_Action item_
Leaving the pictures aside, transcribe only and exactly the lines from the one with "Screen dimensions: 1427x840" through the end of the entries, both included.

_Raw data_
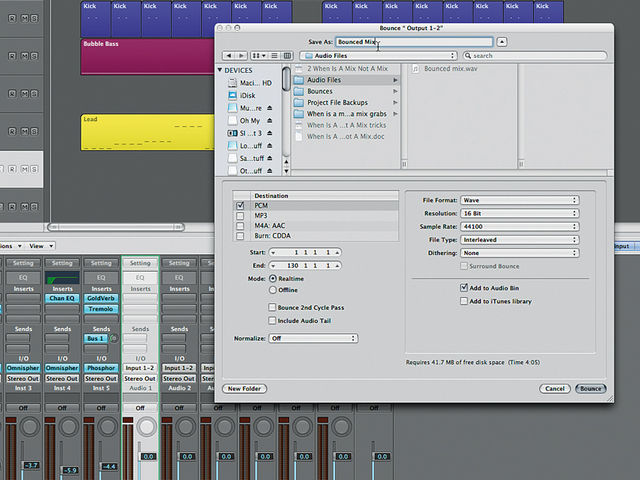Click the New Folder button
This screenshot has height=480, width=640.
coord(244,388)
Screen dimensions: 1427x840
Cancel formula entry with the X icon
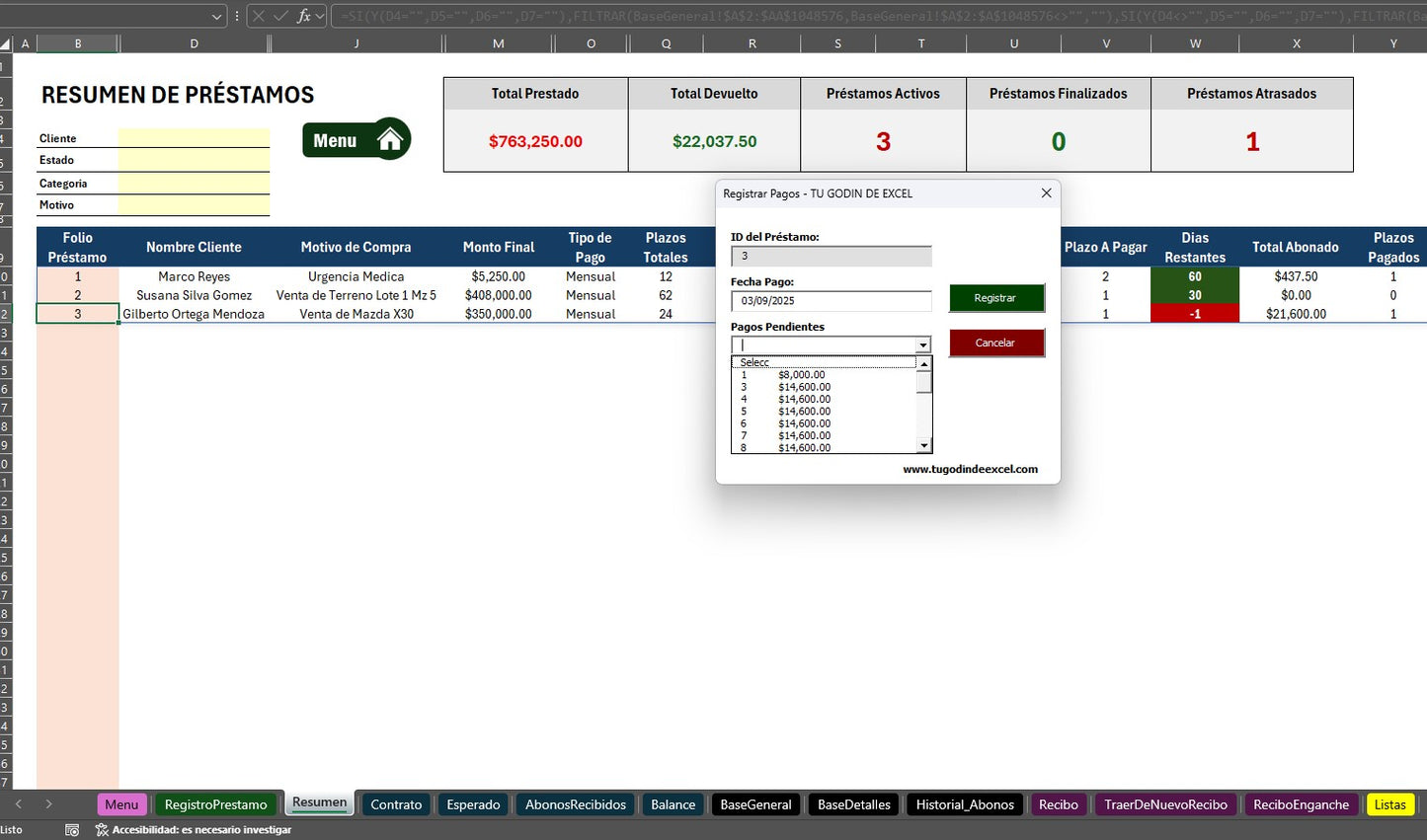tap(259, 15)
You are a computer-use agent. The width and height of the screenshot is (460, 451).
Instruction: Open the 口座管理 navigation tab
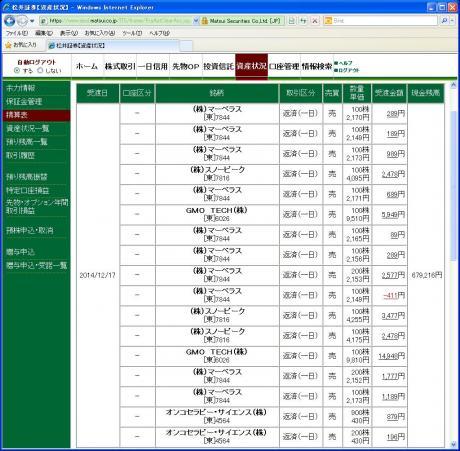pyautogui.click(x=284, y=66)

_Written solution_
Screen dimensions: 1427x840
Cancel formula entry with the X icon
tap(259, 15)
You are a computer-use agent. The width and height of the screenshot is (460, 451).
Instruction: Open the 口座管理 navigation tab
pyautogui.click(x=284, y=66)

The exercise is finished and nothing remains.